JACKSONVILLE, N.C. (WNCT) – Onslow County Schools held a special board meeting Wednesday. One of the topics on the agenda was school safety.
The board held its annual briefing by the safety and security director, following the recent uptick of social media threats they’ve been seeing. The school board says the best thing parents can do is sit down with their children and make sure they understand the consequences of making or spreading a threat.
“It’s an issue that we believe that we need to address, we continually address it. But we’ve had a high number of incidents this year,” said Chairman of the Onslow County Board of Education, Bob Williams.
Over the past few weeks, Onslow County Schools, the Onslow County Sheriff’s Office, and the Jacksonville Department of Public Safety have responded to several threats to schools in the community.
“We don’t want our kids to get involved in that. We want them to be successful. And that’s one of the things that we’re hoping to do is make them successful by limiting the number of those things going on,” said Williams.

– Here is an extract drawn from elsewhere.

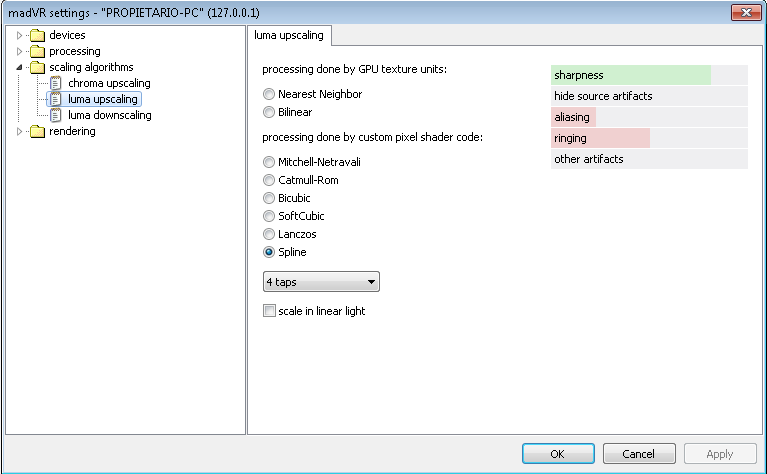
Task: Click the scaling algorithms folder icon
Action: pyautogui.click(x=37, y=68)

The board says students who use threatening language at school or share threats online can face serious consequences. When threats are shared over social media, they say information can often get misinterpreted.

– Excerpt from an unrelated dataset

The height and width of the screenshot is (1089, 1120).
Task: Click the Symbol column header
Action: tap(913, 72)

Like in October when there was panic over a potential school shooting at Jacksonville High School, which ended up being a high school in Florida.
“We don’t want to create chaos when there’s no need for chaos. Threats get commercialized so much through social media these days, that we want to verify that we actually have a threat before we send the Calvary,” said Director of Safety and Security, Dusty Rhodes.
They added they have a system in place when it comes to notifying the parents of potential situations, which involves verifying if there is a valid threat, notifying law enforcement, and then notifying parents.
“It’s gonna be a balance of keeping parents happy. But letting them know that safety is not about convenience. Safety is our number one priority,” said Rhodes.